**Data records**
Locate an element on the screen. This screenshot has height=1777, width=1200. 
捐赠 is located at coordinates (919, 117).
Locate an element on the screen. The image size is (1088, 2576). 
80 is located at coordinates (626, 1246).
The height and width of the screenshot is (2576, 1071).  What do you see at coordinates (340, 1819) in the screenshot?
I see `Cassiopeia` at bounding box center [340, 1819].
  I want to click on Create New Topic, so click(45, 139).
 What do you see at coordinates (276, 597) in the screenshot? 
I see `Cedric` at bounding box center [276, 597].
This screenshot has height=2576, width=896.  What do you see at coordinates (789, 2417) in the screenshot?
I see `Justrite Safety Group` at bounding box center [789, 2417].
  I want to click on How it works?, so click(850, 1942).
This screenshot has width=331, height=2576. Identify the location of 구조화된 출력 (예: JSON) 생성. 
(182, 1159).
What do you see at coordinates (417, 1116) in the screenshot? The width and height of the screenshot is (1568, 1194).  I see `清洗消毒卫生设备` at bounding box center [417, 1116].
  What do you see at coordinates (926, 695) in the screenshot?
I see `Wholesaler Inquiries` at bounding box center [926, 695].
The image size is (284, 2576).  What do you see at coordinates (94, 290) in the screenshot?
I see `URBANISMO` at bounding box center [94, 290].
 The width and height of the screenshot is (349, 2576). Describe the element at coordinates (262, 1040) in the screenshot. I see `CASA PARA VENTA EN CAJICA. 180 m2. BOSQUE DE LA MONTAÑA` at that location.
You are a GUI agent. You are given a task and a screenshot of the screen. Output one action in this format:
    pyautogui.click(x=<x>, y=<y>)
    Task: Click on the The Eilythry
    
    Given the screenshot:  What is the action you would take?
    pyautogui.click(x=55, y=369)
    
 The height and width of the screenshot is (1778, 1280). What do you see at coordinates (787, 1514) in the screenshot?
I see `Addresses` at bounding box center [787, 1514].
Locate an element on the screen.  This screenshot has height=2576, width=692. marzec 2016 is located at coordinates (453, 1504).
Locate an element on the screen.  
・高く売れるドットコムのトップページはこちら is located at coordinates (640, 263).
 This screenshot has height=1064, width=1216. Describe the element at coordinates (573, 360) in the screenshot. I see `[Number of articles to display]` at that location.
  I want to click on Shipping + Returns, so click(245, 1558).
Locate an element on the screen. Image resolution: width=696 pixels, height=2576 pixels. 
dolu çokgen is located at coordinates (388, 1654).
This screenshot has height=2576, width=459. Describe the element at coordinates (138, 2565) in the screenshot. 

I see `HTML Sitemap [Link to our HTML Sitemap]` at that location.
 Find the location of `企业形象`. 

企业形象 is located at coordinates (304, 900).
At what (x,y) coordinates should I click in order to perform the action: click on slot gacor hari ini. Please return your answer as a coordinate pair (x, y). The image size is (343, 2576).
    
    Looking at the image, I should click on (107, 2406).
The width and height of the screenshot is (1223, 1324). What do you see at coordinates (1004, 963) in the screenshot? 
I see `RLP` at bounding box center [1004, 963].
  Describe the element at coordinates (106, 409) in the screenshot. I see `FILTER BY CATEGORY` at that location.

**Set task**
Copy the lines of the material above exactly as they appear. Begin at the line that contains "What do you see at coordinates (417, 1116)" and stop after the line that contains "The width and height of the screenshot is (349, 2576).".

**The completed task**
What do you see at coordinates (417, 1116) in the screenshot? The width and height of the screenshot is (1568, 1194).  I see `清洗消毒卫生设备` at bounding box center [417, 1116].
  What do you see at coordinates (926, 695) in the screenshot?
I see `Wholesaler Inquiries` at bounding box center [926, 695].
The image size is (284, 2576).  What do you see at coordinates (94, 290) in the screenshot?
I see `URBANISMO` at bounding box center [94, 290].
 The width and height of the screenshot is (349, 2576). Describe the element at coordinates (262, 1040) in the screenshot. I see `CASA PARA VENTA EN CAJICA. 180 m2. BOSQUE DE LA MONTAÑA` at that location.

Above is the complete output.